Macro-fiscal trade-offs

The short-term fiscal impact is stark. If Eswatini’s annual tax collections reach E20 billion, a 4 per cent retention translates to E800 million withheld from Treasury upfront. That is E800 million less for civil servant salaries, debt servicing and urgent public services. Government is betting that a well-funded ERS will expand the overall revenue base enough to offset this shortfall. In a fragile economy, that gamble could trigger severe fiscal friction.

Safeguards for accountability

If Parliament proceeds with the amendment, it must legislate ironclad safeguards to prevent fiscal erosion and bureaucratic excess. Expenditure should be capped and tied directly to performance metrics, ensuring that the ERS’s operational growth is justified by measurable outcomes. Annual parliamentary audits must be mandated to scrutinise the agency’s financial practices and maintain transparency. Any surplus funds beyond the four per cent cost-of-collection benchmark should be promptly reverted to the consolidated fund, reinforcing the principle that retained revenue is strictly for operational necessity, not institutional expansion.

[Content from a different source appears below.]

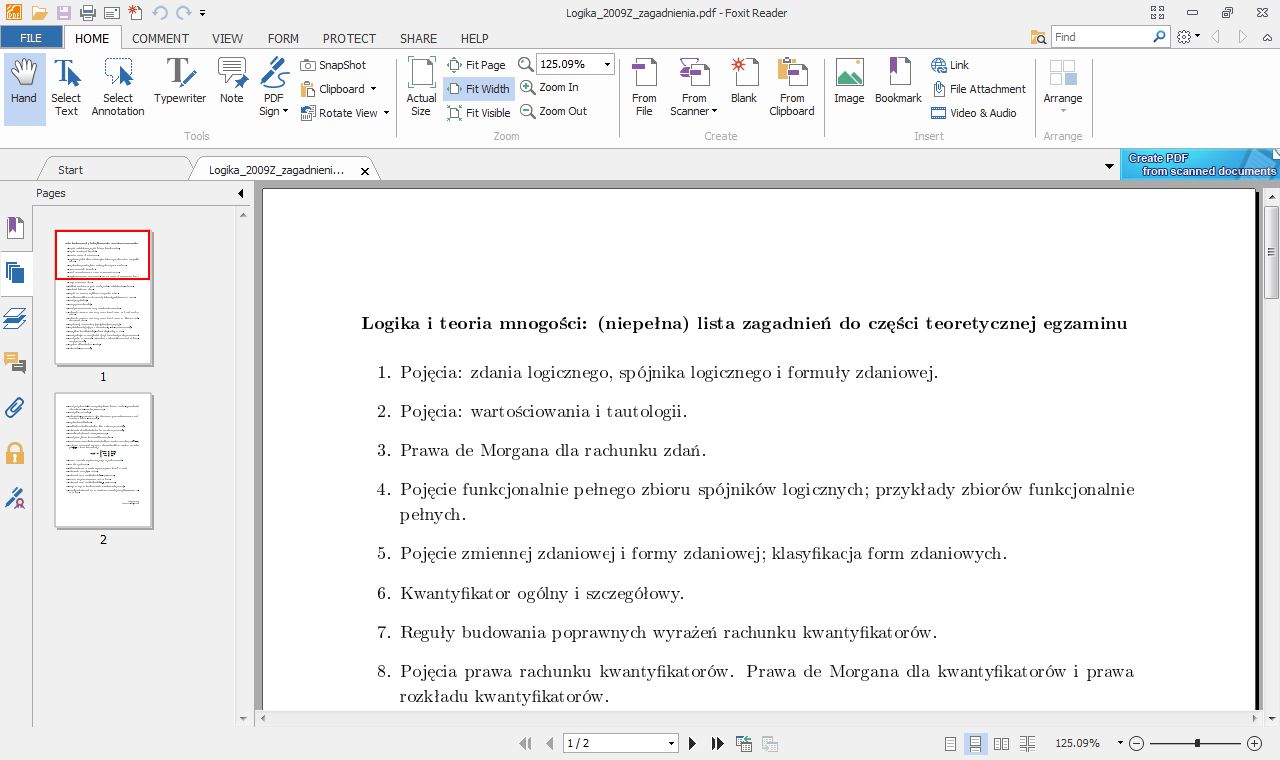The width and height of the screenshot is (1280, 760).
Task: Enable continuous page layout in status bar
Action: click(975, 743)
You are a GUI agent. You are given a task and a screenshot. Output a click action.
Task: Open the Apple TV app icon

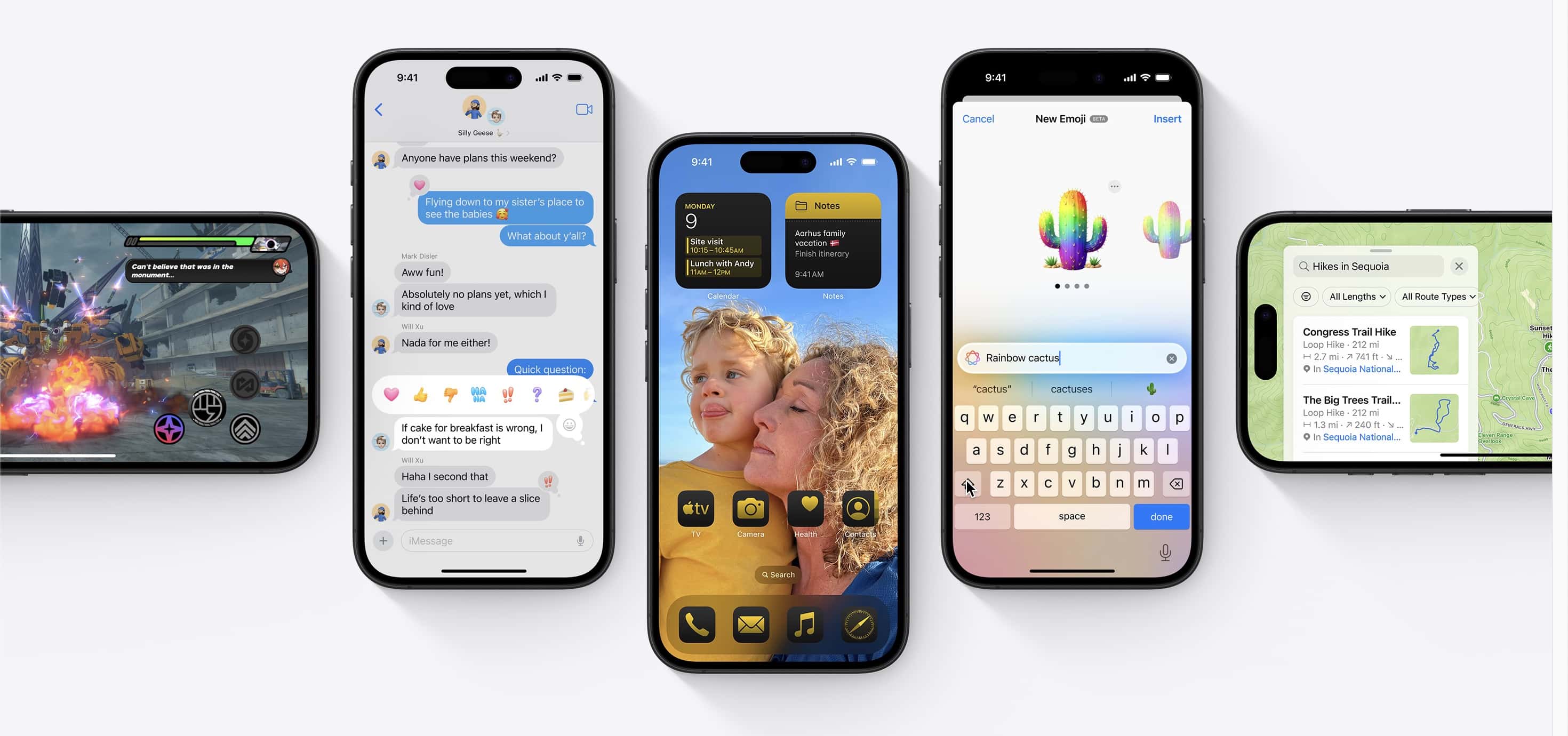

Finally, transparent reporting mechanisms must be embedded in the legislation so that citizens can clearly see the value derived from the ERS’s guaranteed funding. Without these guardrails, the amendment risks creating an insulated bureaucracy that grows fat while the State itself starves.

SARS

A useful comparison can be drawn with South Africa’s Revenue Service (SARS), which is often cited as one of the most effective tax authorities on the continent. SARS enjoys a high degree of operational autonomy, but crucially, it remains firmly tethered to Treasury oversight. Its funding model does not allow it to retain a fixed percentage of collections at source; instead, allocations are made through the national budget process, ensuring that Parliament and the Ministry of Finance maintain centralised control. This balance between autonomy and accountability has enabled SARS to modernise its systems, professionalise its workforce and achieve relatively strong compliance outcomes without undermining fiscal discipline.

For Eswatini, the lesson is clear: Autonomy can strengthen a tax authority’s effectiveness, but it must be carefully designed within a framework of centralised budgetary control. Otherwise, the ERS risks drifting into insulated self-financing, a path that SARS itself has deliberately avoided in order to preserve national fiscal cohesion.

Though the ox must not be muzzled, SARS remains a revenue-collecting entity and cannot be permitted to act as though it were a category. A public enterprise. Instead, the minister ought to make an undertaking to ensure that operational funds to ERS are not delayed. I think a fitting Bill would be one that ensures that ERS is prioritised in resource allocations.